### Task requirements
The answer must consist of every line below that contains the word "computer".

### Excerpted records
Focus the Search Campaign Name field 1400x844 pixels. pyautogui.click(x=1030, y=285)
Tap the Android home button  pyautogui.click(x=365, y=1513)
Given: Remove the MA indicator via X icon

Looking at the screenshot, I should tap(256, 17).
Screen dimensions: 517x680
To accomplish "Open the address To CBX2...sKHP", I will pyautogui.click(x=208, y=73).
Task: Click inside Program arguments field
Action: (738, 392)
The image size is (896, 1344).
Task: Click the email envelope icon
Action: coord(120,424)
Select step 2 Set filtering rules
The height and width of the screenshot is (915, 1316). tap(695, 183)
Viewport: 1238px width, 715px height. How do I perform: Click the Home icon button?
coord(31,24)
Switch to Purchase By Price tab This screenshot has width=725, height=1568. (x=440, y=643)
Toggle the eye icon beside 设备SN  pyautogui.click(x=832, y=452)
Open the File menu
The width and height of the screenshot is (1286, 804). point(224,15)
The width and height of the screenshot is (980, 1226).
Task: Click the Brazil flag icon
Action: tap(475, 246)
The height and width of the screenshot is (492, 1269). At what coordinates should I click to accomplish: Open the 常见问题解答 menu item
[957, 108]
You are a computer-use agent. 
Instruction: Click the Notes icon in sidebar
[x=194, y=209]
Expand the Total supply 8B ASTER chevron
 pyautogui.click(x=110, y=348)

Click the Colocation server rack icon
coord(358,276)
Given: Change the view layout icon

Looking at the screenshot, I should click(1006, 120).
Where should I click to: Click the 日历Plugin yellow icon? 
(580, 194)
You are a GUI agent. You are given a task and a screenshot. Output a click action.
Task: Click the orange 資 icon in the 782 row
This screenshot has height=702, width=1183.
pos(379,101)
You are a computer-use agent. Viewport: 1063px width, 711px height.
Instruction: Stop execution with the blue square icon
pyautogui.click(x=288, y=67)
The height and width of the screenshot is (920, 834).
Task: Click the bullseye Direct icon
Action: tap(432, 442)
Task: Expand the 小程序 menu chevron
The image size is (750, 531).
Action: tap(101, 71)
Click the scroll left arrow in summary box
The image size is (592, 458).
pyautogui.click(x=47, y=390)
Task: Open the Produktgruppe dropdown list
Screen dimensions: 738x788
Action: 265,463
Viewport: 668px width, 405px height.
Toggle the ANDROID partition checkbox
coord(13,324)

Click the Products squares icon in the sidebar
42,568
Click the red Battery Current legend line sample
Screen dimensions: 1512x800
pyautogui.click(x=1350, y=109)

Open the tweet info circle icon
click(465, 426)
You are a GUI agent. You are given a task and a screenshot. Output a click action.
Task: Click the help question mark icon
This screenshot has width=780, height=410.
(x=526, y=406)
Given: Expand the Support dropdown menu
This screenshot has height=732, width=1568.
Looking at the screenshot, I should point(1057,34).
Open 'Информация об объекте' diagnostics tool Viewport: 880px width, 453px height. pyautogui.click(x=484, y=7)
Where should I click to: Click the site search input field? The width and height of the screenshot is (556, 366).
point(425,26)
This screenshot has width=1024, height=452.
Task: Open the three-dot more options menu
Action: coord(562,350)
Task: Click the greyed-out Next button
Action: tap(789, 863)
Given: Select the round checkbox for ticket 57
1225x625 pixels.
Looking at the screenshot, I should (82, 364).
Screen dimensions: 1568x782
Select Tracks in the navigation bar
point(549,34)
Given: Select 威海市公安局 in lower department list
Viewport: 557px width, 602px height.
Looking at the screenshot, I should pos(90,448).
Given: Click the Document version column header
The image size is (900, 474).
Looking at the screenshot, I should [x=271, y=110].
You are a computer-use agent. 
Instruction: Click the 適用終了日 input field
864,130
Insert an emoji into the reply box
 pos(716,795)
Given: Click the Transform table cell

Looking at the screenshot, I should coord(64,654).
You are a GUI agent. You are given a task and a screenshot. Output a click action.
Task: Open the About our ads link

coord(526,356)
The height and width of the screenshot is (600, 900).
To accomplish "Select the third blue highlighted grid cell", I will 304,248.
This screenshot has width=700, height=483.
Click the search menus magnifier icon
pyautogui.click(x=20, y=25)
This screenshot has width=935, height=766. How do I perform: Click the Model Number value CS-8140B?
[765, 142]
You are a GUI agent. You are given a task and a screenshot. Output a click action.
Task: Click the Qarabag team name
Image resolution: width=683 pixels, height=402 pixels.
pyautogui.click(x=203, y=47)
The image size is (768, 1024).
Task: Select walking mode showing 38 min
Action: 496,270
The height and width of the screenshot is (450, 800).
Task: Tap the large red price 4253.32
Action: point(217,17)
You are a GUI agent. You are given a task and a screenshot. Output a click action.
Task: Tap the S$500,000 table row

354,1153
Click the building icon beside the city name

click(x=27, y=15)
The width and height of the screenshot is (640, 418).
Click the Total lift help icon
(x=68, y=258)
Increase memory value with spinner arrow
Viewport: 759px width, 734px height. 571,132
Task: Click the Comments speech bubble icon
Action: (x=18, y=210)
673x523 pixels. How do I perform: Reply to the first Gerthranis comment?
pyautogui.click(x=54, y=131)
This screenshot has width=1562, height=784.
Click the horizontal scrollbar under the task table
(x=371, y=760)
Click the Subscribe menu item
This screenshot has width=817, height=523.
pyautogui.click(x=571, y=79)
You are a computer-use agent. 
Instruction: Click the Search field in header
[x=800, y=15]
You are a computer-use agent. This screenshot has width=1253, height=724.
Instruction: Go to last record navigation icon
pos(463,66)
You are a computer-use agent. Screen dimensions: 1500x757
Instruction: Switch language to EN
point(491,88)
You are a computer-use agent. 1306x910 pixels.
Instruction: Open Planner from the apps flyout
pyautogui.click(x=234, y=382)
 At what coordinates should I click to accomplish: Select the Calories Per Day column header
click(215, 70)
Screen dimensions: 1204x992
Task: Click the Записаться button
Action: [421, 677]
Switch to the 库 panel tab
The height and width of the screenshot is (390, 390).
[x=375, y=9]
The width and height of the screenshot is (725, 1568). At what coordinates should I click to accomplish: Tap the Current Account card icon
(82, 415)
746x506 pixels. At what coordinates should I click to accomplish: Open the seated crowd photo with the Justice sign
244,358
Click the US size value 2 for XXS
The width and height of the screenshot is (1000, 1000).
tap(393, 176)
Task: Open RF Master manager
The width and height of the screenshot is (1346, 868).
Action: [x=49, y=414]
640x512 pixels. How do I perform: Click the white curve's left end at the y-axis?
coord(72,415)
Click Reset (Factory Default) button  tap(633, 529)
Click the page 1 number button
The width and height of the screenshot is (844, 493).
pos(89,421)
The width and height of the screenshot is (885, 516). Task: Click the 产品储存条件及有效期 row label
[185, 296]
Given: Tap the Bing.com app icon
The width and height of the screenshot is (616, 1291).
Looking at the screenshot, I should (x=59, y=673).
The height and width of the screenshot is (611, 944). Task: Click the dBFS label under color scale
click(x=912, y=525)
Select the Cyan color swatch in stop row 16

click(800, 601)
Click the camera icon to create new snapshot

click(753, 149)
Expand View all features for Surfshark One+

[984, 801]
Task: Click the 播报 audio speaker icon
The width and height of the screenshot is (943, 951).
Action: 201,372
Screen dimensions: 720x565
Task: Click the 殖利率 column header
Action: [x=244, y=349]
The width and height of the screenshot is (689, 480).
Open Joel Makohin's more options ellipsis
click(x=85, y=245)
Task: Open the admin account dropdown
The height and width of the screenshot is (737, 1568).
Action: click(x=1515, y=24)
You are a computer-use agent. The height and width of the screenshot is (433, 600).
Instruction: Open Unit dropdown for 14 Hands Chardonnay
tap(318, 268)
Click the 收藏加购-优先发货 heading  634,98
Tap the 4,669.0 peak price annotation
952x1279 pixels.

### Result of this exercise
You are a computer-use agent. 
You are a computer-use agent. Viewport: 1063px width, 711px height.
You are a computer-use agent. 
You are a computer-use agent. 
You are a computer-use agent. This screenshot has width=1253, height=724.
You are a computer-use agent. Screen dimensions: 1500x757
You are a computer-use agent. 1306x910 pixels.
You are a computer-use agent. The height and width of the screenshot is (433, 600).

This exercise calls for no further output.